• What to work on: Track down every line below that holds "title" and copy it.

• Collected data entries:
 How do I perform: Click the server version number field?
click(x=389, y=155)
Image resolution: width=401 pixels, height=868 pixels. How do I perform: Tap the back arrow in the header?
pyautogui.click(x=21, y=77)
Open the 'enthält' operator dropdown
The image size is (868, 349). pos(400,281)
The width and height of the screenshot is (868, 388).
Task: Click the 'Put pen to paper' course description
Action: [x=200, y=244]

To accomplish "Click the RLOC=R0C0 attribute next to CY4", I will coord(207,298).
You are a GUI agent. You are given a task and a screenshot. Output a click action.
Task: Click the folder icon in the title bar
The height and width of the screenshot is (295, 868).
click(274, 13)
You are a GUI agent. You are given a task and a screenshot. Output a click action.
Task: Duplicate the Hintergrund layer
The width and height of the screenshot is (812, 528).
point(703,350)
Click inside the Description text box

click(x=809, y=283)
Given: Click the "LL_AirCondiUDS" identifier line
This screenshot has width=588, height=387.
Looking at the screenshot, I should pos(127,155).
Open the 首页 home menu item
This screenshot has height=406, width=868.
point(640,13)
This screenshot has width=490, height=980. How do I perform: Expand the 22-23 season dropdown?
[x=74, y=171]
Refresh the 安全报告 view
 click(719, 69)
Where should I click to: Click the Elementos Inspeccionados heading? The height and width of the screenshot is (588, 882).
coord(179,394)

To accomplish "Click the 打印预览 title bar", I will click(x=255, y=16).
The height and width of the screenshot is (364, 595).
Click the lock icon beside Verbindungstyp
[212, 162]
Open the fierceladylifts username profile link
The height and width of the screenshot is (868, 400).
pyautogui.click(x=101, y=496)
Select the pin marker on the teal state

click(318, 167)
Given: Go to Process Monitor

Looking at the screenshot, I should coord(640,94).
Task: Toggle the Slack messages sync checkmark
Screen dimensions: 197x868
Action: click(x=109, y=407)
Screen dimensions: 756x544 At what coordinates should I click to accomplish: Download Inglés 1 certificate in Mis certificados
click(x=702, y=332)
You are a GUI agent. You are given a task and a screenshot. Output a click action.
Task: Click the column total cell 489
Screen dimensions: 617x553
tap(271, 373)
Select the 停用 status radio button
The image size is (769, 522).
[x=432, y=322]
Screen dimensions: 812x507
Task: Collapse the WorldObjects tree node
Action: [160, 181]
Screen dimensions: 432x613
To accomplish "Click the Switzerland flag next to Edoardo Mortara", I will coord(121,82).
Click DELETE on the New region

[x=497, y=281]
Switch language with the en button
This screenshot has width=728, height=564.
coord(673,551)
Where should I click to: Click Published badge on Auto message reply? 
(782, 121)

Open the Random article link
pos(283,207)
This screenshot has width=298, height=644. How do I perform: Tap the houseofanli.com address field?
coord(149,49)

• Exercise output:
Task: Click the folder icon in the title bar
To accomplish "Click the 打印预览 title bar", I will click(x=255, y=16).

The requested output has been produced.